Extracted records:
§

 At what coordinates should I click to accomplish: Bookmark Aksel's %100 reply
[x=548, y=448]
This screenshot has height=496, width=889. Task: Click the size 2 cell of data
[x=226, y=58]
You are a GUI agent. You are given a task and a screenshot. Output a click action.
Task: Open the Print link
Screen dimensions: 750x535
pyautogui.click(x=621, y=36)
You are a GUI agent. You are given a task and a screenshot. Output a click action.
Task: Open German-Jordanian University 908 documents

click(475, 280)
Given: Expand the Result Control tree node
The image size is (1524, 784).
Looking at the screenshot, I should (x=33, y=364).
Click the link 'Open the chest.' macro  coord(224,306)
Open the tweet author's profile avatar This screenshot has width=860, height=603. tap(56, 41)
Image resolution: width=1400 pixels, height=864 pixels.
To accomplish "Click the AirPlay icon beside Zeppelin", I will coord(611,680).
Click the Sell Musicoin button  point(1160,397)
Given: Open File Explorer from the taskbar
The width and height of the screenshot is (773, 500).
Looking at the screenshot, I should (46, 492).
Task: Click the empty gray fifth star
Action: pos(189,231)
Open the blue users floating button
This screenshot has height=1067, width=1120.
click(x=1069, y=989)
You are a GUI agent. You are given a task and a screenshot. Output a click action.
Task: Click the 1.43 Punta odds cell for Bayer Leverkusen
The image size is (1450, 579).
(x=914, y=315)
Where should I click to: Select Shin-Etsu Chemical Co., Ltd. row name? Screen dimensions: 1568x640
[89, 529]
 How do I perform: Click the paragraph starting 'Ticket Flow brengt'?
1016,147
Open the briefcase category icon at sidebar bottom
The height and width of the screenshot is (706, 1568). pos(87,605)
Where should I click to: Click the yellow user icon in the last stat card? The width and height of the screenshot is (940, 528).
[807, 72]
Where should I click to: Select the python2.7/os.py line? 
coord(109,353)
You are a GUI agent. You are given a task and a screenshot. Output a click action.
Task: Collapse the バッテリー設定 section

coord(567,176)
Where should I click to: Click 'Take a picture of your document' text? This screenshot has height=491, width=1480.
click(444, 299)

§

> TASK TO COMPLETE: All of the entries should be repeated word for word.

> SOLUTION FOR THIS TASK:
 At what coordinates should I click to accomplish: Bookmark Aksel's %100 reply
[x=548, y=448]
This screenshot has height=496, width=889. Task: Click the size 2 cell of data
[x=226, y=58]
You are a GUI agent. You are given a task and a screenshot. Output a click action.
Task: Open the Print link
Screen dimensions: 750x535
pyautogui.click(x=621, y=36)
You are a GUI agent. You are given a task and a screenshot. Output a click action.
Task: Open German-Jordanian University 908 documents

click(475, 280)
Given: Expand the Result Control tree node
The image size is (1524, 784).
Looking at the screenshot, I should (x=33, y=364).
Click the link 'Open the chest.' macro  coord(224,306)
Open the tweet author's profile avatar This screenshot has width=860, height=603. tap(56, 41)
Image resolution: width=1400 pixels, height=864 pixels.
To accomplish "Click the AirPlay icon beside Zeppelin", I will coord(611,680).
Click the Sell Musicoin button  point(1160,397)
Given: Open File Explorer from the taskbar
The width and height of the screenshot is (773, 500).
Looking at the screenshot, I should (46, 492).
Task: Click the empty gray fifth star
Action: pos(189,231)
Open the blue users floating button
This screenshot has height=1067, width=1120.
click(x=1069, y=989)
You are a GUI agent. You are given a task and a screenshot. Output a click action.
Task: Click the 1.43 Punta odds cell for Bayer Leverkusen
The image size is (1450, 579).
(x=914, y=315)
Where should I click to: Select Shin-Etsu Chemical Co., Ltd. row name? Screen dimensions: 1568x640
[89, 529]
 How do I perform: Click the paragraph starting 'Ticket Flow brengt'?
1016,147
Open the briefcase category icon at sidebar bottom
The height and width of the screenshot is (706, 1568). pos(87,605)
Where should I click to: Click the yellow user icon in the last stat card? The width and height of the screenshot is (940, 528).
[807, 72]
Where should I click to: Select the python2.7/os.py line? 
coord(109,353)
You are a GUI agent. You are given a task and a screenshot. Output a click action.
Task: Collapse the バッテリー設定 section

coord(567,176)
Where should I click to: Click 'Take a picture of your document' text? This screenshot has height=491, width=1480.
click(444, 299)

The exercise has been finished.